Talk about having made a difference in the world.
miwahnimiwahni on October 22nd, 2014 11:41 am (UTC)
He certainly made a difference in my part of the world. Add to the above Land Rights for aboriginals, a move towards gender equality in work and pay (still not quite there) and the establishment of an Arts council, and more.
byslantedlight: Magic-Comet (magicfly-icons)byslantedlight on October 21st, 2014 01:58 pm (UTC)
I don't remember much about Gough Whitlam except that he was succeeded by Malcolm Fraser and then Bob Hawke, both of whom I do remember - I guess it was my becoming-aware years! I did know he was controversial at the time (in that being-attacked way that is controversy in politics), but despite it all he did alot of good for Australia and people in general... good on him!
miwahnimiwahni on October 22nd, 2014 11:43 am (UTC)
If by "controversial" you mean "the only prime minister / government to be sacked by the Governor General" then yes, that's the word *g*. They had a few missteps along the way, but on the whole dragged us kicking and screaming out of the shadows of Colonialism and into a proud nation in our own right.

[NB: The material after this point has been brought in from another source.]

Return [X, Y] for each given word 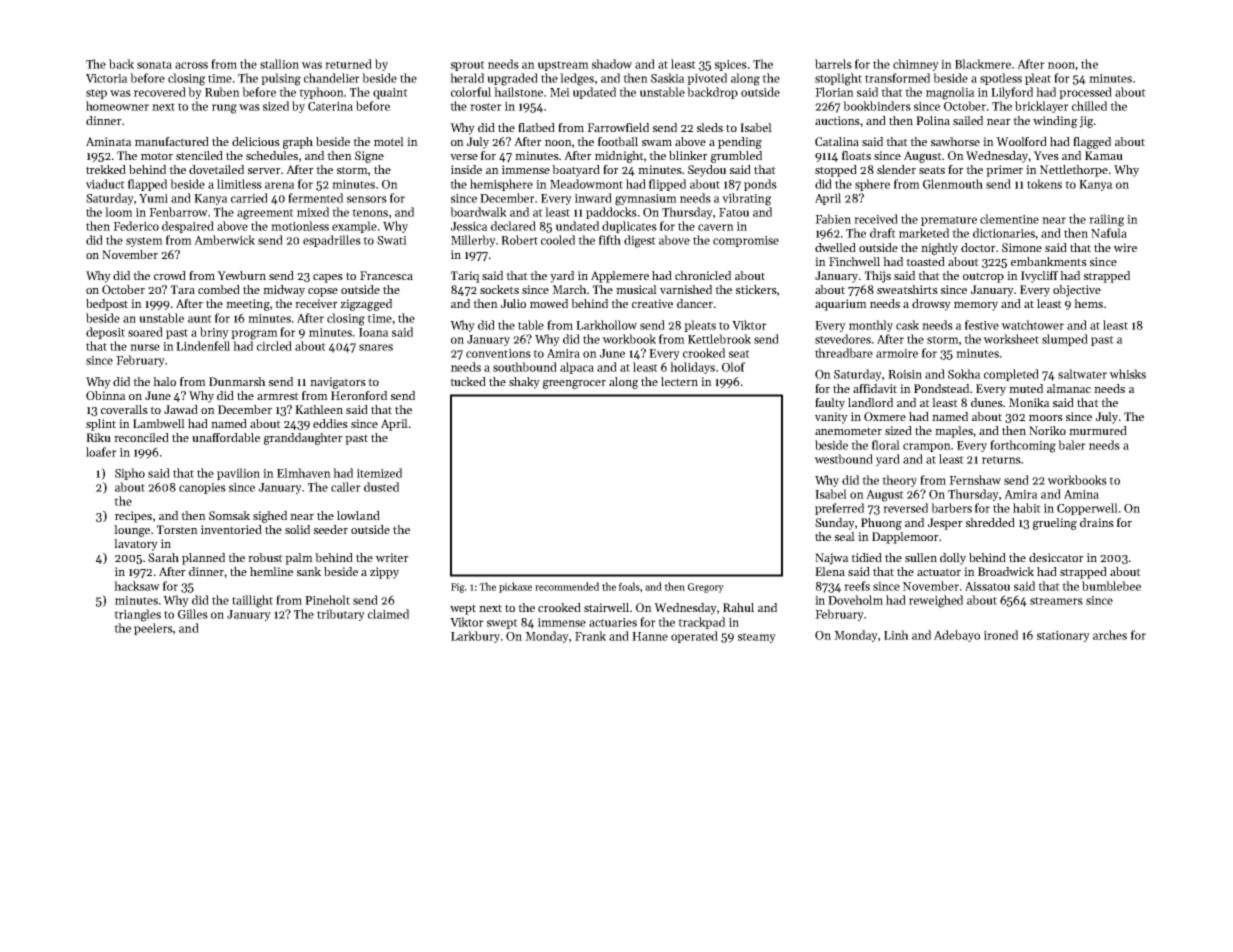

Trepkostrepkos on October 21st, 2014 04:45 pm (UTC)
Where have the 70s gone ... it's like we've regressed.
miwahnimiwahni on October 22nd, 2014 11:44 am (UTC)
It's the old saying, isn't it - the more things change... some of the things his government introduced were rapidly repealed by the next conservative government but in other areas he made lasting change.
*sigh* I have so much family history tied up in the politics of that time, it still seems quite recent to me.
a honeyed wine at night: slow loris meadmoonlightmead on October 22nd, 2014 01:58 pm (UTC)
Three different deaths mentioned in my friends' pages on LJ yesterday, and all of them of people who made a difference to my friends. Thank you for this. I don't think I really knew about any of what you describe - I knew, if I thought about it, that you (er, the country, not you yourself...) were in Vietnam, and I knew about the white Australia policy, but that's it. Had no idea about the divorce laws or the health care system, or university funding and although I have heard about the land rights, I certainly had no idea who was involved in bringing that about.

Wow, he made a difference!
miwahni: Aussie Aussie Aussiemiwahni on October 23rd, 2014 11:12 am (UTC)
I'm sorry your flist was such a gloomy place yesterday.
Gough Whitlam certainly left a lasting legacy that few other politicians can match.